Hydropower, often assumed to replace coal’s stabilising role, cannot fully fill this gap. While hydro provides flexibility, it does not provide permanence. Its availability is seasonal, weather-dependent, and increasingly optimised for value capture rather than system anchoring. In dry years, hydro systems behave like volatile assets, not stabilisers. In wet years, they export surplus rather than guaranteeing evening coverage. Hydro mitigates some volatility but does not recreate baseload behaviour.
Gas-fired generation, where present, also fails to restore baseload characteristics. High fuel price volatility, carbon exposure, and dispatch economics push gas into a peaking or balancing role rather than continuous operation. Gas fills gaps but does not anchor the curve. Its marginal pricing role often reinforces volatility instead of dampening it.
The deeper consequence of baseload erosion is psychological as much as physical. Market participants continue to behave as if a stable core exists, designing contracts, hedges, and procurement strategies around assumptions that no longer hold. Baseload PPAs, flat hedges, and annual procurement logic persist even as the system they rely on disappears.

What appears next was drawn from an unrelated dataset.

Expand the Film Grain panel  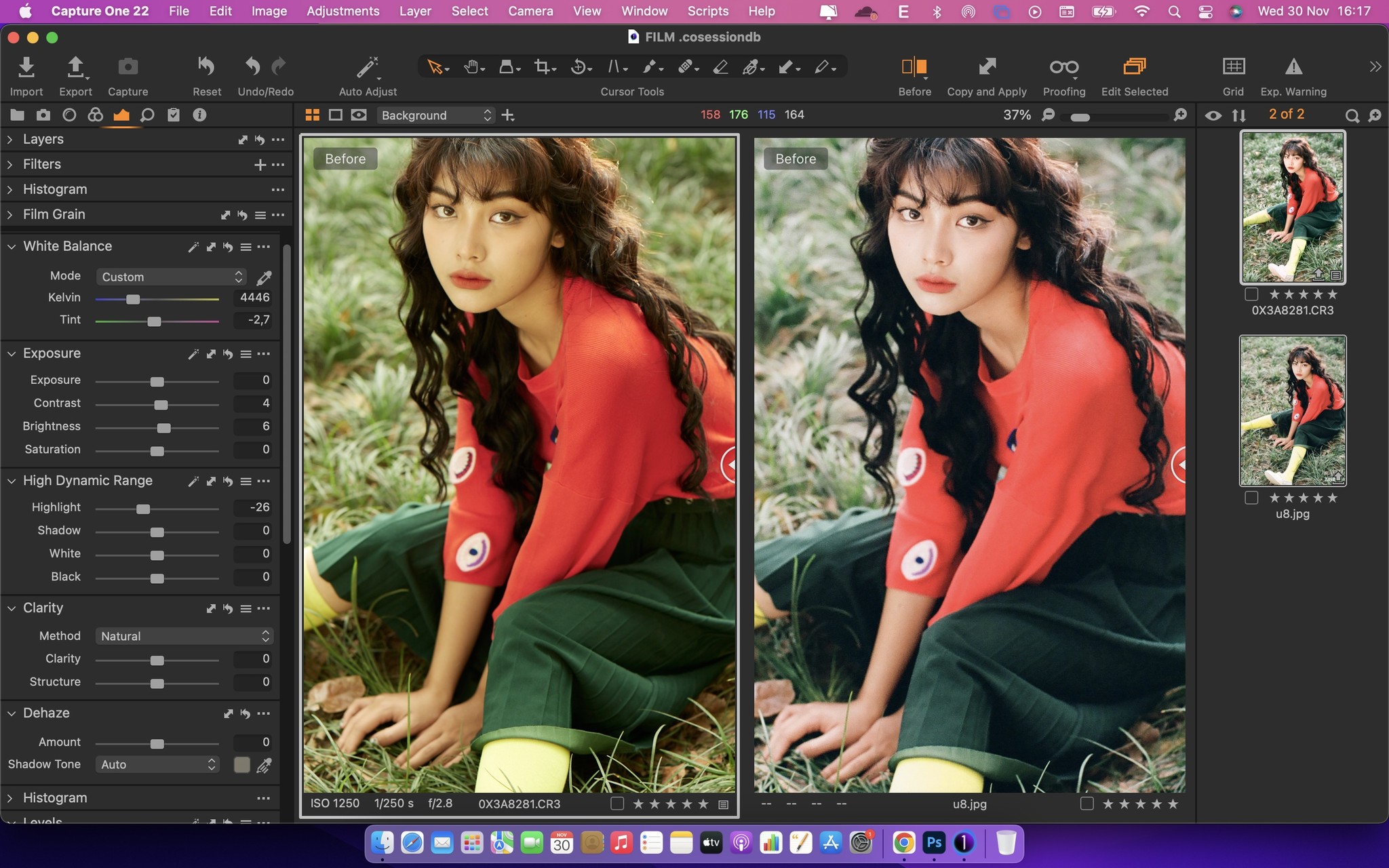tap(11, 215)
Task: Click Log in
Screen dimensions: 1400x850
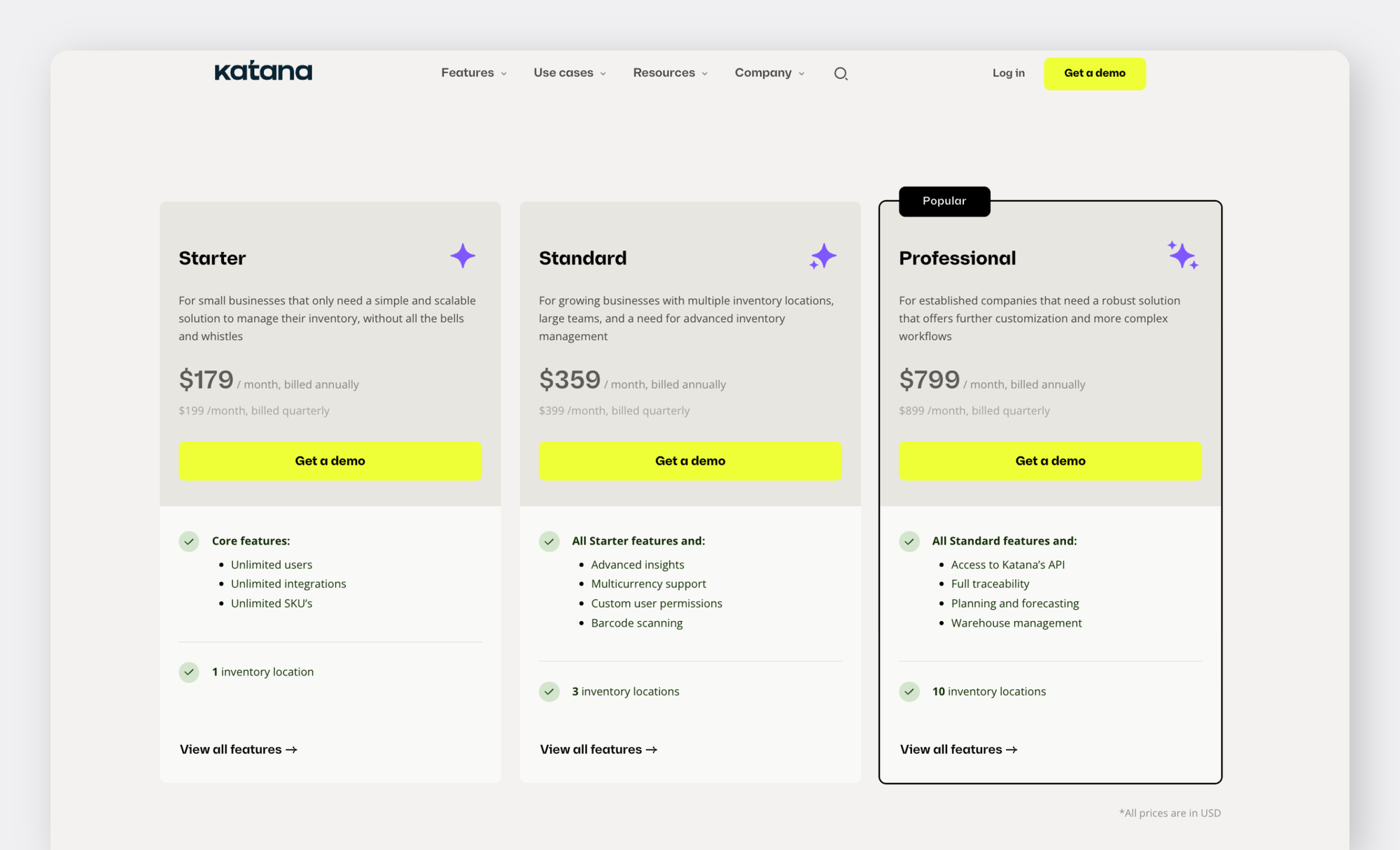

For industrial buyers, this creates a structural trap. They hedge against average prices in a system increasingly defined by extremes. They secure volume in a market where timing determines cost. They assume residual stability that no longer exists. The result is exposure that only becomes visible during stress, when it is already too late to adjust.
From a trader’s perspective, baseload erosion explains why volatility has become persistent rather than episodic. In a system without a strong thermal anchor, every shock matters. Weather, outages, congestion, and demand deviations all feed directly into price formation. The market moves from equilibrium pricing to reflexive pricing, where expectations of scarcity amplify scarcity itself.
This also explains why volatility clusters. Once baseload erosion reaches a critical point, stress events no longer dissipate quickly. They propagate, linger, and recur. Prices spike not because energy is unavailable on average, but because the system lacks confidence in its ability to respond.
Cross-border coupling magnifies this effect. In a fragmented system, baseload erosion would produce local problems. In a coupled SEE market, it produces regional ones. A coal outage in one country increases imports, tightening neighbouring systems. Those systems respond by raising prices, exporting volatility further. What begins as a domestic reliability issue becomes a regional price event.
Baseload erosion therefore reframes the entire energy transition debate in SEE. The central risk is not that renewables are unreliable. It is that they are being integrated into systems that no longer possess a firm stabilising backbone. Without replacement firm capacity or equivalent flexibility, variability becomes systemic.
This is why volatility in SEE has risen even in periods of ample installed capacity. The system has megawatts, but it lacks confidence. And in power markets, confidence is what keeps prices stable.
Baseload has not simply declined in SEE. Its disappearance has changed the rules of the market. It has turned renewable variability into a force multiplier, transformed cross-border interdependence into a risk channel, and made flexibility the only effective substitute for lost stability.
The erosion of baseload is not a transitional inconvenience. It is the structural condition that defines SEE power markets for the next decade. Understanding it is essential, because without acknowledging what baseload once provided, it is impossible to design what must replace it.